-- START OF SUPPLIED DATA --
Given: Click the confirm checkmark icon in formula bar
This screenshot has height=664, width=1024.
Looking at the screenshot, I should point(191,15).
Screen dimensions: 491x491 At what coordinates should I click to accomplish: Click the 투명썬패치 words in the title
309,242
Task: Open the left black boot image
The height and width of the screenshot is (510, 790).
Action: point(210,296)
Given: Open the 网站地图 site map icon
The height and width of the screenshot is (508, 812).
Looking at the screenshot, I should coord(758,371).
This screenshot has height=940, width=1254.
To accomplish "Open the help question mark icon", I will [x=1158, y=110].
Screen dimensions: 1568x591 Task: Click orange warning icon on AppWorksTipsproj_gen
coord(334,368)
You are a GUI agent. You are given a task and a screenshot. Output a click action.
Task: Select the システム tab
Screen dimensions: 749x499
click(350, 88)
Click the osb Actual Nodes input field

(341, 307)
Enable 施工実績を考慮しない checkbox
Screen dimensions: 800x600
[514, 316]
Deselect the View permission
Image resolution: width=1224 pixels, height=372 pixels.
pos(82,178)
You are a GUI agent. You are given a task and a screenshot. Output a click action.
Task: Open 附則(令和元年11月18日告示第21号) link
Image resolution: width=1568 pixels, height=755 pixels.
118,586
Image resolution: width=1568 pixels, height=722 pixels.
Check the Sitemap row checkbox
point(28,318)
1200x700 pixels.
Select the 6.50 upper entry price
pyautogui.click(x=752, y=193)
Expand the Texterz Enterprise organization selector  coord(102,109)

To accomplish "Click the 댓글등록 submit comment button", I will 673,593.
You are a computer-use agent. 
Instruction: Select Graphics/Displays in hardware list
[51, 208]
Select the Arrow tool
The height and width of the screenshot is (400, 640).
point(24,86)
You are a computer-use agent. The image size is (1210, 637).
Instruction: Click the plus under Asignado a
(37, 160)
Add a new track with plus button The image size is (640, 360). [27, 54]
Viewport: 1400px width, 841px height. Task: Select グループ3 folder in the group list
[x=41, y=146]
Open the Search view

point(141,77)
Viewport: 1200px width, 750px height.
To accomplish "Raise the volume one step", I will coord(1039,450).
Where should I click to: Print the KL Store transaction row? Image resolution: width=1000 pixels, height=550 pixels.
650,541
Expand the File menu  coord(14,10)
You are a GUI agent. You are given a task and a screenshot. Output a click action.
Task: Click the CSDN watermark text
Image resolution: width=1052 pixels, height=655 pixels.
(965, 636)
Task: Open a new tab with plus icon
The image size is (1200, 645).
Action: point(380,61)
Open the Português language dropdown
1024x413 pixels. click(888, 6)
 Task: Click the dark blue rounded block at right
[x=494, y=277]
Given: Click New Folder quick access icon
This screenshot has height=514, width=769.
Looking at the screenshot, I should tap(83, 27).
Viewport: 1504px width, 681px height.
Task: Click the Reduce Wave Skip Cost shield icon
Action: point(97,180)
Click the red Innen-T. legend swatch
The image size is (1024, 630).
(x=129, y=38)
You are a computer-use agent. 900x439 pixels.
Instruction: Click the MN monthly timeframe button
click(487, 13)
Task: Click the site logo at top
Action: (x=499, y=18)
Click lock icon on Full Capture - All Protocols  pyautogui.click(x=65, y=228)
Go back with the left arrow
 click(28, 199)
-- END OF SUPPLIED DATA --
• _DIRECTION_
Render the lines from the one containing "Given: Open the 网站地图 site map icon" through the one containing "coord(334,368)", both included, as a two-column CSV with the headers instruction and response. Give one row per request, with its text and its answer each in a single quoted field and any line breaks replaced by spaces.

• _ANSWER TO THE PROBLEM_
instruction,response
"Given: Open the 网站地图 site map icon The height and width of the screenshot is (508, 812).","Looking at the screenshot, I should coord(758,371)."
"This screenshot has height=940, width=1254. To accomplish ""Open the help question mark icon"",","I will [x=1158, y=110]."
"Screen dimensions: 1568x591 Task: Click orange warning icon on AppWorksTipsproj_gen","coord(334,368)"